======== Input material ========

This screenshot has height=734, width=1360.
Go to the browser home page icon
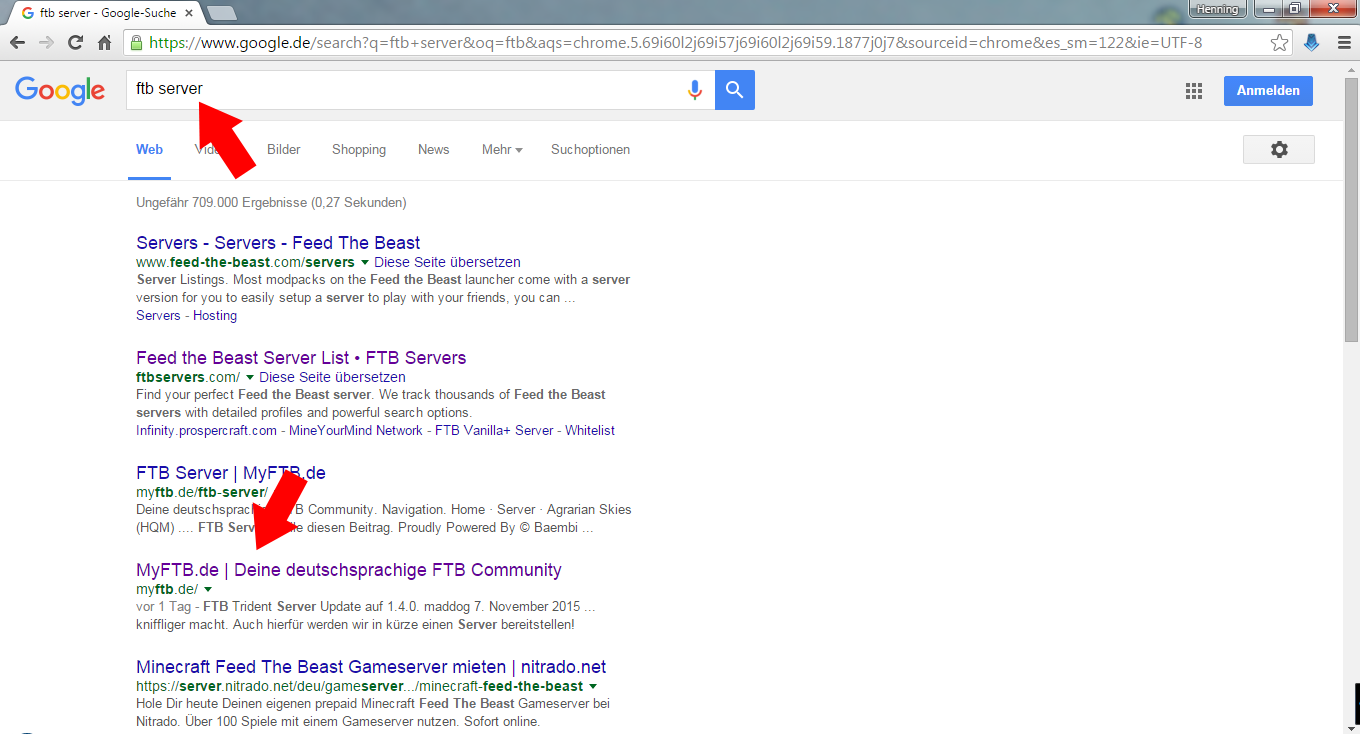(104, 43)
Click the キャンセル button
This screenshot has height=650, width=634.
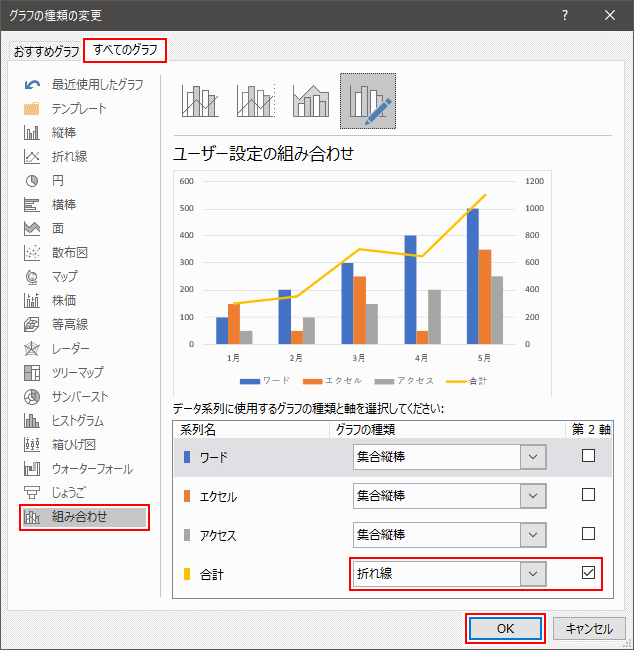[589, 629]
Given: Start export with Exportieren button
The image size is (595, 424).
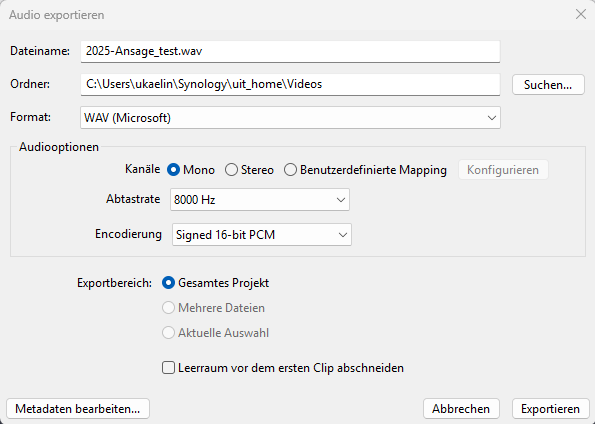Looking at the screenshot, I should click(550, 409).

========

What is asked:
Express the material above as a Markdown table with the columns No. and Line, giving each non-blank line its own numbered row. Leave the pictures out of the answer.

Written reply:
| No. | Line |
|---|---|
| 1 | This screenshot has height=734, width=1360. |
| 2 | Go to the browser home page icon |
| 3 | (104, 43) |
| 4 | Click the キャンセル button |
| 5 | This screenshot has height=650, width=634. |
| 6 | [589, 629] |
| 7 | Given: Start export with Exportieren button |
| 8 | The image size is (595, 424). |
| 9 | Looking at the screenshot, I should click(550, 409). |